# You know you have a Havanese when . . .



## jessegirl (May 13, 2011)

You're on your exercise mat doing ab crunches with your legs straight up in the air and when you twist, you see that your Hav is on the mat too, literally right under your legs. I wish I had someone here to take a pic. I was crunching and laughing-mao.ound:


----------



## Beau's mom (Oct 6, 2011)

*When you can't remember how you ever woke up in the morning without a Hav licking your eyelids!*


----------



## TilliesMom (Sep 30, 2010)

... when you think about buying a trailer so you can take your hav with you on vacation!! LOL


----------



## Rita Nelson (Jul 13, 2009)

..........every time you go shopping you bring something back for him/her.


----------



## RitaandRiley (Feb 27, 2012)

You can't go to the bathroom by yourself.


----------



## AckTivity (Mar 28, 2012)

...if they're not in your lap, they're at your feet.


----------



## marlowe'sgirl (Jun 17, 2010)

AckTivity said:


> ...if they're not in your lap, they're at your feet.

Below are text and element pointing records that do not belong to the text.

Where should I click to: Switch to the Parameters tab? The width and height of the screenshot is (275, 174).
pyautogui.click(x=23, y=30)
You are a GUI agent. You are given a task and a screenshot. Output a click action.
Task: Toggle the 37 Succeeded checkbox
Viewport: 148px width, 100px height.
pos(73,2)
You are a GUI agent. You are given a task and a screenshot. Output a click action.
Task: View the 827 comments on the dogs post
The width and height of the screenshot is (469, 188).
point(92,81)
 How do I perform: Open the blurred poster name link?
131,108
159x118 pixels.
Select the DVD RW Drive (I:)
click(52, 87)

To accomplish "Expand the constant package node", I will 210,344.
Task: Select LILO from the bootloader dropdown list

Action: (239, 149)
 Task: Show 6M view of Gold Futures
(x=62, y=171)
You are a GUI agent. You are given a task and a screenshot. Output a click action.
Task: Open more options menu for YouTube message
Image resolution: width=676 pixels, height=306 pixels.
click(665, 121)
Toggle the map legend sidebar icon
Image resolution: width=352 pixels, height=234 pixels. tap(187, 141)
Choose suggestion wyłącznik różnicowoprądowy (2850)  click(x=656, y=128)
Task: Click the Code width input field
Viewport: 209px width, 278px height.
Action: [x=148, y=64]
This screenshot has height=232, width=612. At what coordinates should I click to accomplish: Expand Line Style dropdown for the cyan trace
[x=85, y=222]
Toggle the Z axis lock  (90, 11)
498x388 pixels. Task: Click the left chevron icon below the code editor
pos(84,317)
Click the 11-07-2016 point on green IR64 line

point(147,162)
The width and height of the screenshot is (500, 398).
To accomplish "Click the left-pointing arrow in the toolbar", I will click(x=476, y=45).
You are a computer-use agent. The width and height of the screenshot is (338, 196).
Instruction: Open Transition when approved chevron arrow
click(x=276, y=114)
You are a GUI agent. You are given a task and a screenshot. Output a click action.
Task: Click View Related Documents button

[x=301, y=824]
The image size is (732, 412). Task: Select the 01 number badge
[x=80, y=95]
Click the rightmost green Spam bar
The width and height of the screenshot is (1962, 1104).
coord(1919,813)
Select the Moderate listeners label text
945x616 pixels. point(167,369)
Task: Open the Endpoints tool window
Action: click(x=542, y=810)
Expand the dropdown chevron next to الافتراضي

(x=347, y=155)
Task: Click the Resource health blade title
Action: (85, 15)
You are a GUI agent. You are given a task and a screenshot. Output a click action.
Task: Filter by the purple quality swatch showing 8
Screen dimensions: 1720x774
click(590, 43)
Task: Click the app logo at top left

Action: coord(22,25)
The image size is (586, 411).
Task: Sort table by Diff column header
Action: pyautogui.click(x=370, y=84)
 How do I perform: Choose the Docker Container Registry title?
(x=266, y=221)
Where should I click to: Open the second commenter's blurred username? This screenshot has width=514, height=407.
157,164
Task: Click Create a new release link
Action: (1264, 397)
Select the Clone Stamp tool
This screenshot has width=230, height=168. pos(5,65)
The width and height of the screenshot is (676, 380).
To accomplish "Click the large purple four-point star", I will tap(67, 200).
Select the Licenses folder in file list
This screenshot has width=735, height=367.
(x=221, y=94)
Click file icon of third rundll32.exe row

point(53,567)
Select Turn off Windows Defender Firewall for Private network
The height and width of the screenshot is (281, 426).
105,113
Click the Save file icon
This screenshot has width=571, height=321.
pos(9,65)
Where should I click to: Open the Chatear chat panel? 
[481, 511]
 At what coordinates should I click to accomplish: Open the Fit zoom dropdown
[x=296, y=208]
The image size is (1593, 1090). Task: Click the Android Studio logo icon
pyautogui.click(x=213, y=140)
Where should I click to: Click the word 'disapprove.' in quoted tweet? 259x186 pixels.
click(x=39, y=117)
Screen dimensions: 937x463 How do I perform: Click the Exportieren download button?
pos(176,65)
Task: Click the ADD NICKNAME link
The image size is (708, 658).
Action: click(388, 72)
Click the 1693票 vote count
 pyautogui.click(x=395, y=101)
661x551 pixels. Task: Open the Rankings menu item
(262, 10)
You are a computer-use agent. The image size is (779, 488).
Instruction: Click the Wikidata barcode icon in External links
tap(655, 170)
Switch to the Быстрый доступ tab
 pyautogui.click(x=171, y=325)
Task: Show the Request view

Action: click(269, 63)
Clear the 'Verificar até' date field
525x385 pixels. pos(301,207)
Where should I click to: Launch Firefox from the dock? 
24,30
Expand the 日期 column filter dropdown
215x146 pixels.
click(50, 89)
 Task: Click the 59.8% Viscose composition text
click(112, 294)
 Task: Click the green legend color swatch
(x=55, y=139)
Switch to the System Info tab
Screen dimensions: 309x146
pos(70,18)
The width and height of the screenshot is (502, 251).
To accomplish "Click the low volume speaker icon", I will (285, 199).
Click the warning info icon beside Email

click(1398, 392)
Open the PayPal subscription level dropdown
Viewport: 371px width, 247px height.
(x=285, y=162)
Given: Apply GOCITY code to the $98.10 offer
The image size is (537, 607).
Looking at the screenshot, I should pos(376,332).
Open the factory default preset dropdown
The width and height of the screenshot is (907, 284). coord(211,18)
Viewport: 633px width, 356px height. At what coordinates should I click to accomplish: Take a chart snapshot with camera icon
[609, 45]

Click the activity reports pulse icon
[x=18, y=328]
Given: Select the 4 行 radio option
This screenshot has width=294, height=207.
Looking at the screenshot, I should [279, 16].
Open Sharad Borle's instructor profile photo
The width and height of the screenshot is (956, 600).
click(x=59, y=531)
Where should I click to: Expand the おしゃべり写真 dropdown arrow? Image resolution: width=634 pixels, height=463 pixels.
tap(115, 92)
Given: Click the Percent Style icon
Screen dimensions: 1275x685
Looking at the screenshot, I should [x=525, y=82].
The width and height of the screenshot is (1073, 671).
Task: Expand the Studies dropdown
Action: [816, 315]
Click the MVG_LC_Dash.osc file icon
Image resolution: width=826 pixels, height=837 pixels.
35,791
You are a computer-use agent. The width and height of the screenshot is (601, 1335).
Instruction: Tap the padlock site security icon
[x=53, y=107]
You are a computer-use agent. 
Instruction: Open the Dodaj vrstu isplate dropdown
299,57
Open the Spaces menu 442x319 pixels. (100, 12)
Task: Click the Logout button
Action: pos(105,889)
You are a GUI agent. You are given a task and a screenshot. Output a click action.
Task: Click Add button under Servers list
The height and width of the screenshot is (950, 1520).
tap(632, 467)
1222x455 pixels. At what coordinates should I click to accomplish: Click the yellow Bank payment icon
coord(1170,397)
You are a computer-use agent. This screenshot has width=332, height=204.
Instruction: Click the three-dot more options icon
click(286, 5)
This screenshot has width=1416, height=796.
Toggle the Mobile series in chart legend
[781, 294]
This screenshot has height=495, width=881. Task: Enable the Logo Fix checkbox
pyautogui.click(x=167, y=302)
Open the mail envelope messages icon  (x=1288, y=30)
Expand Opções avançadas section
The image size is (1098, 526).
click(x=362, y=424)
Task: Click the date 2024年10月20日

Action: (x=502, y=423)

Or else they've found some paper to shred/shoes to chew. My pup is so sneaky when he's naughty.


----------



## jessegirl (May 13, 2011)

when you're stretched out on the floor and they lie down with their chewie but they have to scoot as close to you as they possibly can.


----------



## whimsy (Apr 3, 2010)

when they try to sit on your lap when you are sitting on the toilet.ound: I got to draw the line there.


----------



## atsilvers27 (Jul 5, 2011)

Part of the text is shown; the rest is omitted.